Extract the lines starting with the line containing "This screenshot has" and going on through the line containing "center [199, 176].", and write them out exactly. Leave the pictures out of your answer.

** Opening Materials provided block **

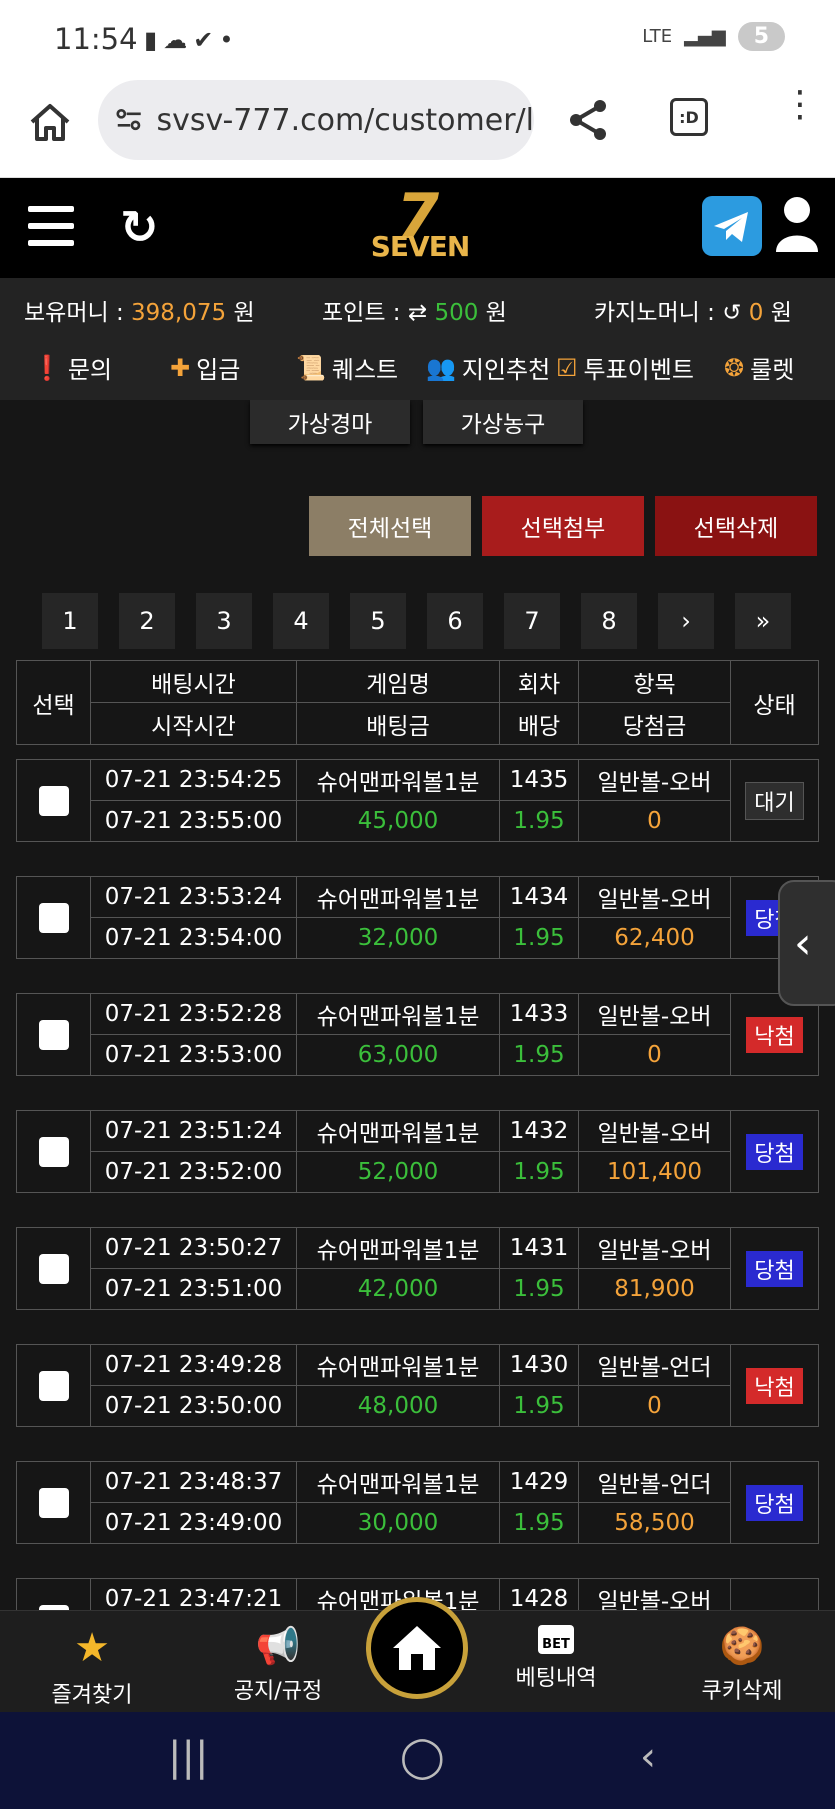 The height and width of the screenshot is (1809, 835). I want to click on site-settings-icon, so click(130, 120).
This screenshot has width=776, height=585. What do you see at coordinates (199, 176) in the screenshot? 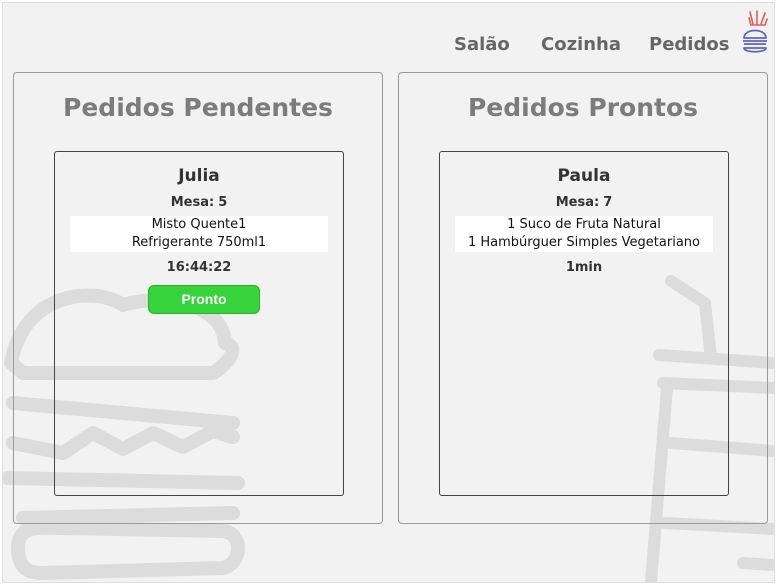
I see `customer-name: Julia` at bounding box center [199, 176].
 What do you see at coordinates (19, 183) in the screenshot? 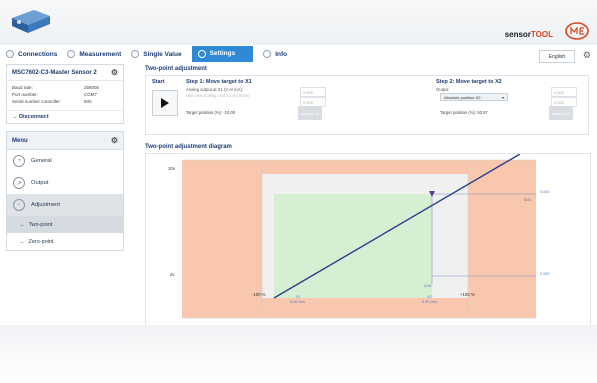
I see `output-icon: ↗` at bounding box center [19, 183].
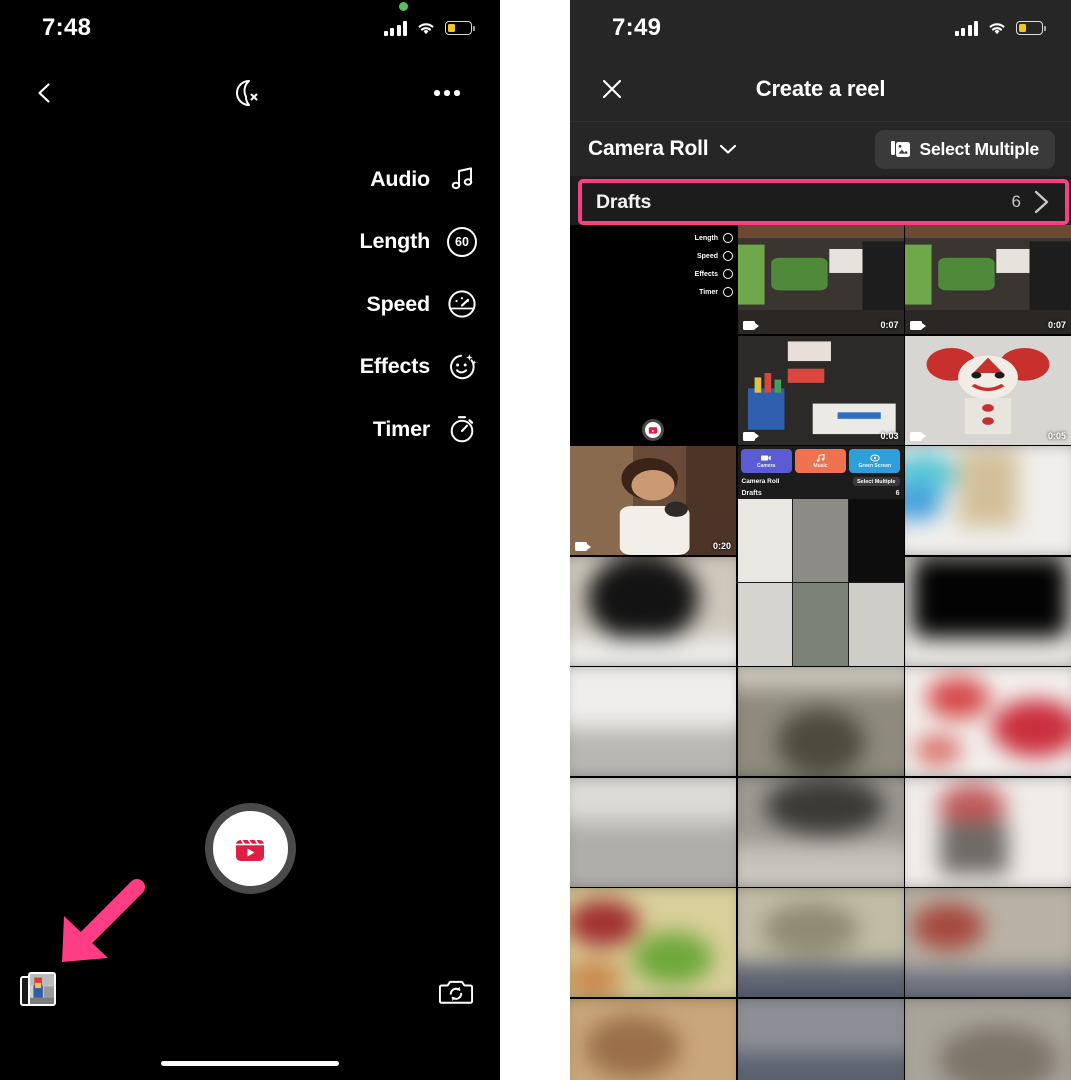  What do you see at coordinates (637, 28) in the screenshot?
I see `status-time: 7:49` at bounding box center [637, 28].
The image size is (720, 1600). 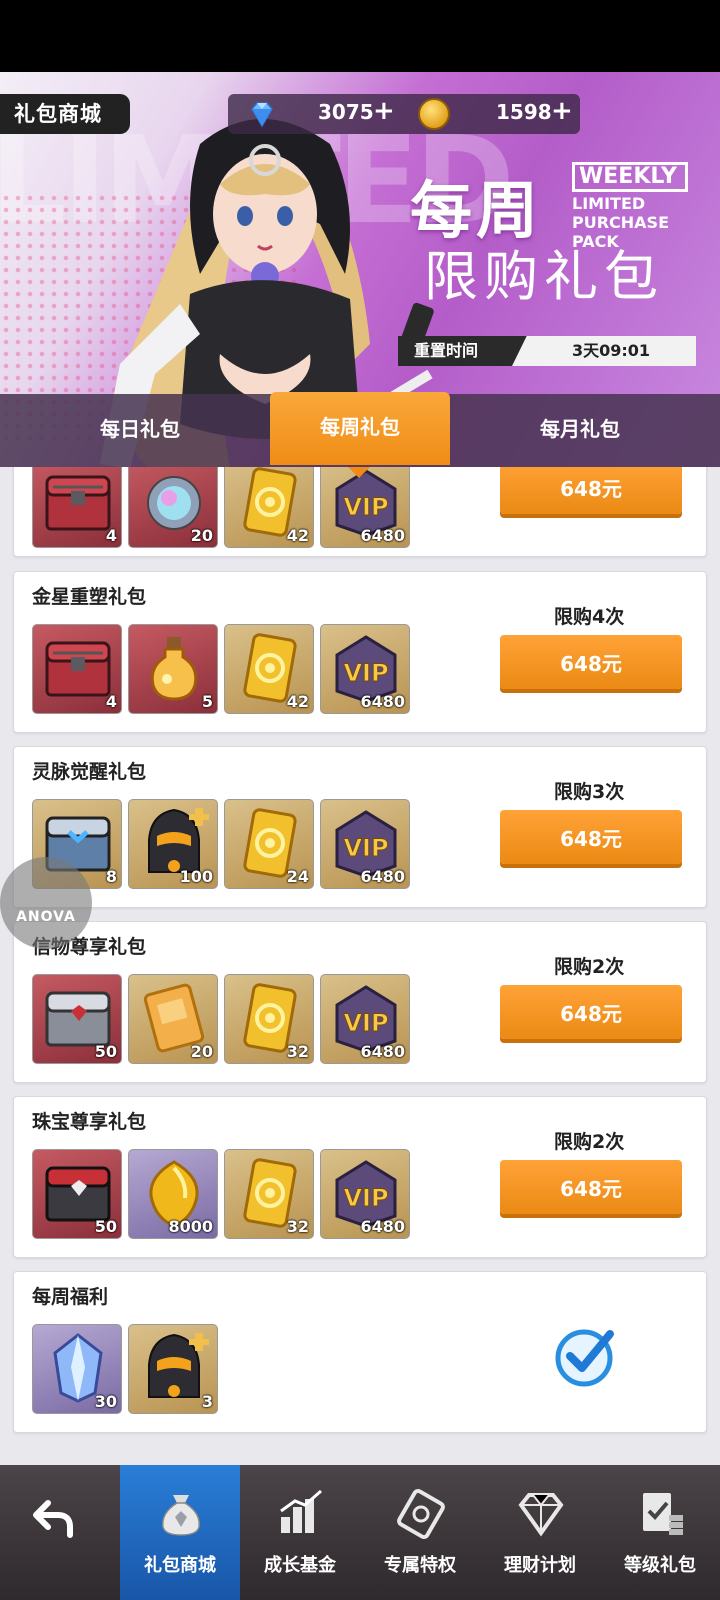 What do you see at coordinates (434, 114) in the screenshot?
I see `coin-icon` at bounding box center [434, 114].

** Closing Materials provided block **

Task response:
This screenshot has width=776, height=585. What do you see at coordinates (199, 176) in the screenshot? 
I see `customer-name: Julia` at bounding box center [199, 176].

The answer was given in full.